[TASK DIRECTIONS]:
Copy each line below that has "computer".

Saved entries

*** Begin section ***

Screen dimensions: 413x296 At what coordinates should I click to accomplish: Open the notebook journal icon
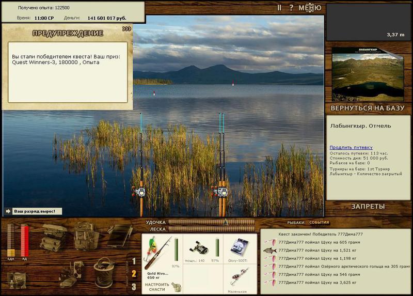pos(120,236)
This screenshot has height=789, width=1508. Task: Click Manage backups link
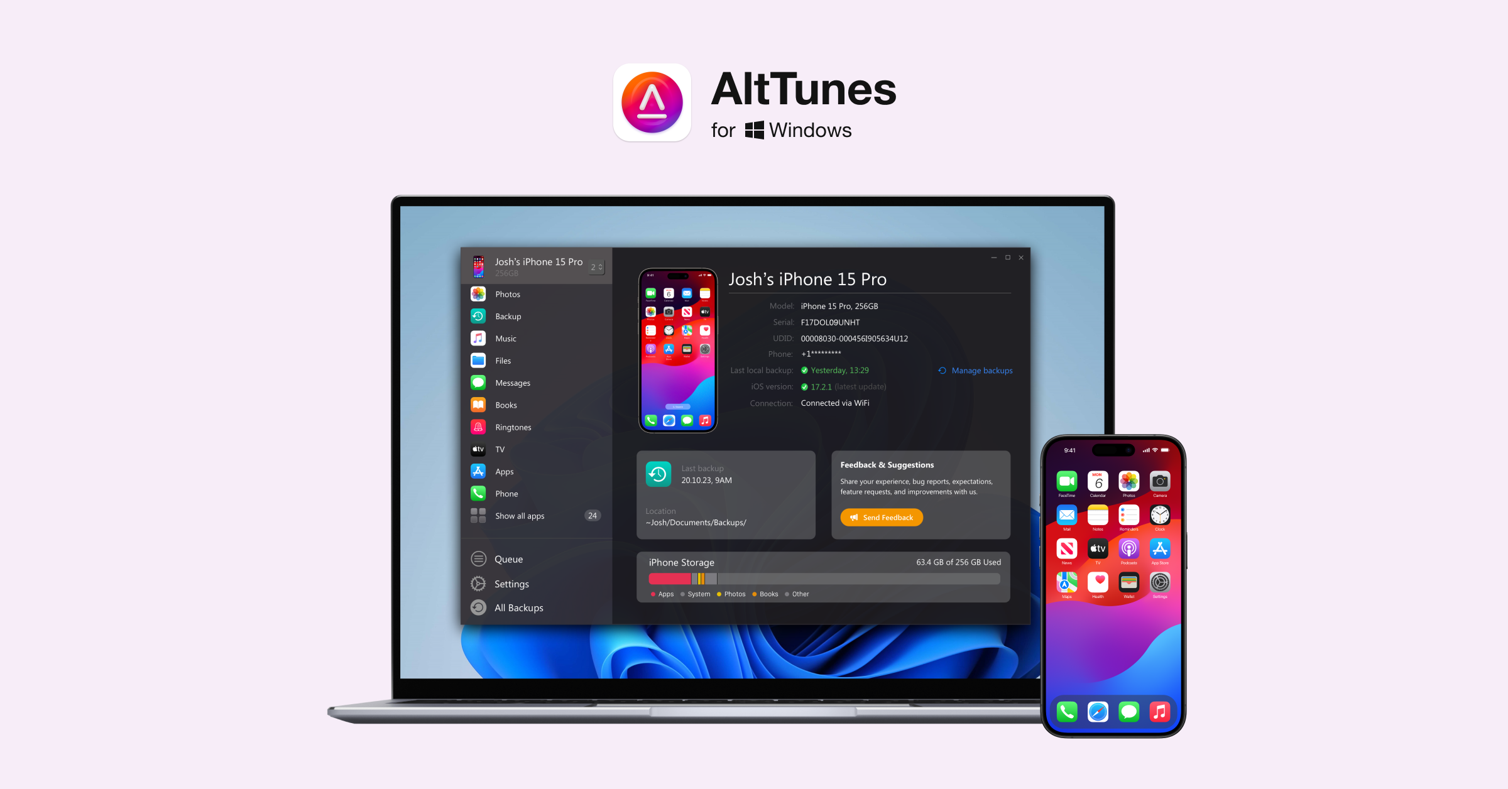[976, 371]
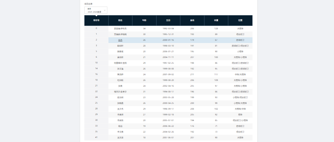Click player name 张昊

(x=120, y=86)
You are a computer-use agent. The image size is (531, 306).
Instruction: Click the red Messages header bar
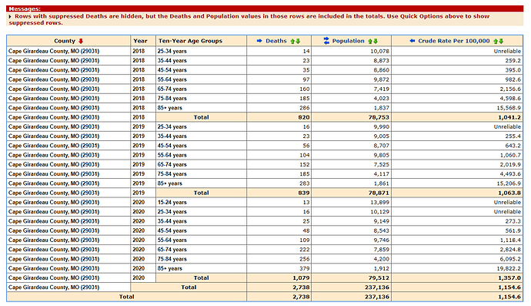[x=265, y=8]
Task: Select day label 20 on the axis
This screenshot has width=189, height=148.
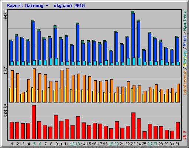Action: click(116, 144)
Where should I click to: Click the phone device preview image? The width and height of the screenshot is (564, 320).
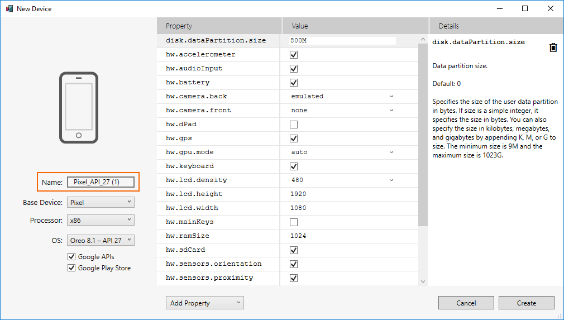79,108
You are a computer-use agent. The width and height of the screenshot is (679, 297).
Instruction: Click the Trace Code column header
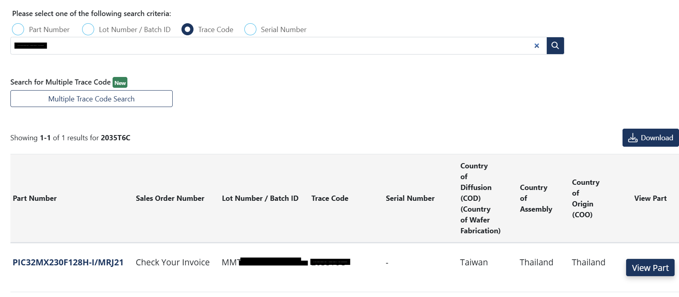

*** End section ***

[TASK ANSWER]:
You are a computer-use agent. The image size is (531, 306).
You are a computer-use agent. The width and height of the screenshot is (679, 297).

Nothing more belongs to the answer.